Exercise objective:
Arrange every line of the rows below as a Markdown table with two columns, Number and Line, numbering each line and leaving out blank lines.

Data lines:
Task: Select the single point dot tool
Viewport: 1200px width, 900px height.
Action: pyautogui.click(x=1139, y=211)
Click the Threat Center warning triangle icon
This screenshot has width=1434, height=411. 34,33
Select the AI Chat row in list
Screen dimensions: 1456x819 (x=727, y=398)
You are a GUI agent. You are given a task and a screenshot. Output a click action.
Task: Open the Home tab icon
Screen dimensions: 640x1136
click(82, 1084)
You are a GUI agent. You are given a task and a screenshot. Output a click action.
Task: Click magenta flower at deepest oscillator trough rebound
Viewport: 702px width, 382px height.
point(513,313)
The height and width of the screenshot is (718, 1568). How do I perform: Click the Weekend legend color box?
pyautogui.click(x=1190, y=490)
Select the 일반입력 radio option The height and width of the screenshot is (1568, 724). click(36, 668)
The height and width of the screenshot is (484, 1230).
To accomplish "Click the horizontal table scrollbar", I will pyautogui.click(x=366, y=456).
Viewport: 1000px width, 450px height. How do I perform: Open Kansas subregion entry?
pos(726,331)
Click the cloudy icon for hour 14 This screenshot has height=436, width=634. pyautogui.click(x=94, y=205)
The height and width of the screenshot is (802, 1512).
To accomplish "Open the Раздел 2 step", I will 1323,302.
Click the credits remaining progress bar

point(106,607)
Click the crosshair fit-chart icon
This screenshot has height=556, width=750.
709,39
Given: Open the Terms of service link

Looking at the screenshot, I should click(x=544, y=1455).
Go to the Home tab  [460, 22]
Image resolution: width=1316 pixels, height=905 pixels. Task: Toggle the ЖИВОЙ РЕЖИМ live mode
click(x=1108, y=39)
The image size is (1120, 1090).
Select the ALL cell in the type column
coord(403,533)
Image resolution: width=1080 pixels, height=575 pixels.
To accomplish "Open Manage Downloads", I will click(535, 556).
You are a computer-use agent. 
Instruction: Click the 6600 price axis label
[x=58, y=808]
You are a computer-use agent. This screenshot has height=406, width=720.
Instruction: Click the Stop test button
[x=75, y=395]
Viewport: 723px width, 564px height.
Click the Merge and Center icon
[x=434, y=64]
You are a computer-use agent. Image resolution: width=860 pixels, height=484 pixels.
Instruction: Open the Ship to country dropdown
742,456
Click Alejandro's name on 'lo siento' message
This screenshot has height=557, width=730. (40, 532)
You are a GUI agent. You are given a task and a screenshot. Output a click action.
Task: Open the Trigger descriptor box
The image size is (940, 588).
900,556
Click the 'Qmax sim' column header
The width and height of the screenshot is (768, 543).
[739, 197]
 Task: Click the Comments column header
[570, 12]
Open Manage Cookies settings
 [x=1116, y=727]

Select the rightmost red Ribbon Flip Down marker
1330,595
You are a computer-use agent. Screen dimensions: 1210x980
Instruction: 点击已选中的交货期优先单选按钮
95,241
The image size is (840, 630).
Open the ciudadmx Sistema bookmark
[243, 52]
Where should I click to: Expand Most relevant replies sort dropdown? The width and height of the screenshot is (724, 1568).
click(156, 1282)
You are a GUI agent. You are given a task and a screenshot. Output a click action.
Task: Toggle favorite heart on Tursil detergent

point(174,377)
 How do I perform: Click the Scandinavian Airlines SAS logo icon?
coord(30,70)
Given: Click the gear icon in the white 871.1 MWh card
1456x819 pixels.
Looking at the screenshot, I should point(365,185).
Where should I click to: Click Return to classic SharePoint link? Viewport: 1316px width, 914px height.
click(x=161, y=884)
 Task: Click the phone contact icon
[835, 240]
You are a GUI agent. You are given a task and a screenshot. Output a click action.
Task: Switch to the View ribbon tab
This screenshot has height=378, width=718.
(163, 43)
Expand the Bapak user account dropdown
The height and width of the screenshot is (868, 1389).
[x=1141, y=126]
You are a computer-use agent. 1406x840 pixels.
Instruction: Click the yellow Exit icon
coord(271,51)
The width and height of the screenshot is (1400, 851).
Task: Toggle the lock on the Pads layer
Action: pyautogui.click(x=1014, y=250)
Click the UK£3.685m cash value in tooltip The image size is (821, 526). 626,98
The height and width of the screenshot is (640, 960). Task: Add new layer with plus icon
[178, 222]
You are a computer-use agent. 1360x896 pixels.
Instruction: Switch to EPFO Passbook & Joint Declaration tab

Task result:
| Number | Line |
|---|---|
| 1 | Task: Select the single point dot tool |
| 2 | Viewport: 1200px width, 900px height. |
| 3 | Action: pyautogui.click(x=1139, y=211) |
| 4 | Click the Threat Center warning triangle icon |
| 5 | This screenshot has width=1434, height=411. 34,33 |
| 6 | Select the AI Chat row in list |
| 7 | Screen dimensions: 1456x819 (x=727, y=398) |
| 8 | You are a GUI agent. You are given a task and a screenshot. Output a click action. |
| 9 | Task: Open the Home tab icon |
| 10 | Screen dimensions: 640x1136 |
| 11 | click(82, 1084) |
| 12 | You are a GUI agent. You are given a task and a screenshot. Output a click action. |
| 13 | Task: Click magenta flower at deepest oscillator trough rebound |
| 14 | Viewport: 702px width, 382px height. |
| 15 | point(513,313) |
| 16 | The height and width of the screenshot is (718, 1568). How do I perform: Click the Weekend legend color box? |
| 17 | pyautogui.click(x=1190, y=490) |
| 18 | Select the 일반입력 radio option The height and width of the screenshot is (1568, 724). click(36, 668) |
| 19 | The height and width of the screenshot is (484, 1230). |
| 20 | To accomplish "Click the horizontal table scrollbar", I will pyautogui.click(x=366, y=456). |
| 21 | Viewport: 1000px width, 450px height. How do I perform: Open Kansas subregion entry? |
| 22 | pos(726,331) |
| 23 | Click the cloudy icon for hour 14 This screenshot has height=436, width=634. pyautogui.click(x=94, y=205) |
| 24 | The height and width of the screenshot is (802, 1512). |
| 25 | To accomplish "Open the Раздел 2 step", I will 1323,302. |
| 26 | Click the credits remaining progress bar |
| 27 | point(106,607) |
| 28 | Click the crosshair fit-chart icon |
| 29 | This screenshot has height=556, width=750. |
| 30 | 709,39 |
| 31 | Given: Open the Terms of service link |
| 32 | Looking at the screenshot, I should click(x=544, y=1455). |
| 33 | Go to the Home tab  [460, 22] |
| 34 | Image resolution: width=1316 pixels, height=905 pixels. Task: Toggle the ЖИВОЙ РЕЖИМ live mode |
| 35 | click(x=1108, y=39) |
| 36 | The image size is (1120, 1090). |
| 37 | Select the ALL cell in the type column |
| 38 | coord(403,533) |
| 39 | Image resolution: width=1080 pixels, height=575 pixels. |
| 40 | To accomplish "Open Manage Downloads", I will click(535, 556). |
| 41 | You are a computer-use agent.  |
| 42 | Instruction: Click the 6600 price axis label |
| 43 | [x=58, y=808] |
| 44 | You are a computer-use agent. This screenshot has height=406, width=720. |
| 45 | Instruction: Click the Stop test button |
| 46 | [x=75, y=395] |
| 47 | Viewport: 723px width, 564px height. |
| 48 | Click the Merge and Center icon |
| 49 | [x=434, y=64] |
| 50 | You are a computer-use agent. Image resolution: width=860 pixels, height=484 pixels. |
| 51 | Instruction: Open the Ship to country dropdown |
| 52 | 742,456 |
| 53 | Click Alejandro's name on 'lo siento' message |
| 54 | This screenshot has height=557, width=730. (40, 532) |
| 55 | You are a GUI agent. You are given a task and a screenshot. Output a click action. |
| 56 | Task: Open the Trigger descriptor box |
| 57 | The image size is (940, 588). |
| 58 | 900,556 |
| 59 | Click the 'Qmax sim' column header |
| 60 | The width and height of the screenshot is (768, 543). |
| 61 | [739, 197] |
| 62 |  Task: Click the Comments column header |
| 63 | [570, 12] |
| 64 | Open Manage Cookies settings |
| 65 |  [x=1116, y=727] |
| 66 | Select the rightmost red Ribbon Flip Down marker |
| 67 | 1330,595 |
| 68 | You are a computer-use agent. Screen dimensions: 1210x980 |
| 69 | Instruction: 点击已选中的交货期优先单选按钮 |
| 70 | 95,241 |
| 71 | The image size is (840, 630). |
| 72 | Open the ciudadmx Sistema bookmark |
| 73 | [243, 52] |
| 74 | Where should I click to: Expand Most relevant replies sort dropdown? The width and height of the screenshot is (724, 1568). |
| 75 | click(156, 1282) |
| 76 | You are a GUI agent. You are given a task and a screenshot. Output a click action. |
| 77 | Task: Toggle favorite heart on Tursil detergent |
| 78 | point(174,377) |
| 79 |  How do I perform: Click the Scandinavian Airlines SAS logo icon? |
| 80 | coord(30,70) |
| 81 | Given: Click the gear icon in the white 871.1 MWh card |
| 82 | 1456x819 pixels. |
| 83 | Looking at the screenshot, I should point(365,185). |
| 84 | Where should I click to: Click Return to classic SharePoint link? Viewport: 1316px width, 914px height. |
| 85 | click(x=161, y=884) |
| 86 |  Task: Click the phone contact icon |
| 87 | [835, 240] |
| 88 | You are a GUI agent. You are given a task and a screenshot. Output a click action. |
| 89 | Task: Switch to the View ribbon tab |
| 90 | This screenshot has height=378, width=718. |
| 91 | (163, 43) |
| 92 | Expand the Bapak user account dropdown |
| 93 | The height and width of the screenshot is (868, 1389). |
| 94 | [x=1141, y=126] |
| 95 | You are a computer-use agent. 1406x840 pixels. |
| 96 | Instruction: Click the yellow Exit icon |
| 97 | coord(271,51) |
| 98 | The width and height of the screenshot is (1400, 851). |
| 99 | Task: Toggle the lock on the Pads layer |
| 100 | Action: pyautogui.click(x=1014, y=250) |
| 101 | Click the UK£3.685m cash value in tooltip The image size is (821, 526). 626,98 |
| 102 | The height and width of the screenshot is (640, 960). Task: Add new layer with plus icon |
| 103 | [178, 222] |
| 104 | You are a computer-use agent. 1360x896 pixels. |
| 105 | Instruction: Switch to EPFO Passbook & Joint Declaration tab |